You may have just heard in the last few days about the dairy industry lobbying for the right to large-label market milk with artificial sweeteners as just plain milk. What you may not know is that the FDA had an open forum for consumer opinion on the matter dating from April 15, 2013 until May 21, 2013. Interestingly, the news didn’t seem to break “large” until the close of the forum.

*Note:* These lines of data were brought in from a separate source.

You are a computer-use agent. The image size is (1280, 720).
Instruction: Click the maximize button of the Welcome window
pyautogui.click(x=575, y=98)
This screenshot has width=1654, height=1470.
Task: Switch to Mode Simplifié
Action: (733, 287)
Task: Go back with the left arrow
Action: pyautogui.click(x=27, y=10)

If you’re relatively new to the story, it’s not that the industry wants to “hide” the sweetener, exactly. What they want to do is make sure that you just won’t see it unless you check the fine print of the ingredients listing. Currently, the standards for marketing with non-nutritive sweeteners (which is already allowed) dictates that it must be labeled “low-calorie chocolate milk” or some such, and cannot be branded “chocolate milk” alone. The reasoning behind the petition, according to the International Dairy Foods Association (IDFA) and the National Milk Producers Federation (NMPF), is that marketing something as low-calorie is unattractive to children, and if they are allowed to conceal the artificial ingredients in this manner (read: putting the onus on the consumer to identify artificially sweetened products) then not only will they actually “promote more healthful eating practices and reduce childhood obesity” but also “[to update] the standard of identity for milk in this way would promote honesty and fair dealing by creating consistency in the names of flavored milk products.”
Wow.
Fortunately, the FDA did get some negative commentary and a petition was/(is being?) signed, but the thing I find truly scary is how little coverage there is on the matter… even now. At the time I’m writing this, I was unable to find anything about it at all on the NYT, CBC, or any of the minor networks like ABC, NBC, etc. The only reference I could find to it in something that actually resembled a genuine news site was on The Huffington Post back in February.
How did this manage to sneak so far under the radar?